3 citations recorded*CCLD

What does Type A vs Type B mean?

Type A. Serious citation. Imminent or substantial risk to children. The regulator requires corrective action immediately and may impose a civil penalty.

Type B. Lower-severity citation. Corrective action required, no imminent risk. The regulator monitors compliance on the next visit.

  • 00000Type B

    There is not a second citation issued on this page.

  • Night supervision when dementia residents require it

    87705 Care of Persons with Dementia (b) In addition to the requirements as specified in Section 87208, Plan of Operation, the plan of operation shall address the needs of residents with dementia, including: (2) Safety measures to address behaviors such as wandering, aggressive behavior and ingestion of toxic materials.

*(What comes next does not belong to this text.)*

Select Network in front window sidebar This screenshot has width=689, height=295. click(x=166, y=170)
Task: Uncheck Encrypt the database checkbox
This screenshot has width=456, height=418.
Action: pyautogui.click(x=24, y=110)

This requirement is not met as evidenced by: Based on interviews conducted and documentation reviewed, the Licensee did not ensure that resident (R2) was not able to leave the building unassisted on 7/16/2021 between 5:20 am- 6:20 am, which posed an immediate health and safety risk to resident in care.

  • 87705(c)(5)Type B

    87705 Care of Persons with Dementia(c) Licensees who accept and retain residents with dementia shall be responsible for ensuring the following: (5) Each resident with dementia shall have an annual medical assessment as specified in Section 87458, Medical Assessment, and a reappraisal done at least annually, both of which shall include a reassessment of the resident’s dementia care needs. This requirement is not met as evidenced by: Based on documentation reviewed, the Licensee did not ensure that resident (R2) had an annual medical assessment on file that was completed within the last 12 months, which posed a potential health and safety risk to resident in care. Physician's report indicates medical exam was completed for resident (R2) on 10/5/2018.

FAQ · About this visit

Common questions about this visit

What happened during the August 4, 2021 inspection of WALNUT HOUSE?

This was an other inspection of WALNUT HOUSE on August 4, 2021. 3 citations were issued: 1 Type A (serious) and 2 Type B.

Were any citations issued to WALNUT HOUSE on August 4, 2021?

Yes, 3 citations were issued (1 Type A, 2 Type B). The first citation was for: "There is not a second citation issued on this page."

What type of inspection was this?

This was an other inspection. other inspections are conducted by CCLD as part of their licensing oversight.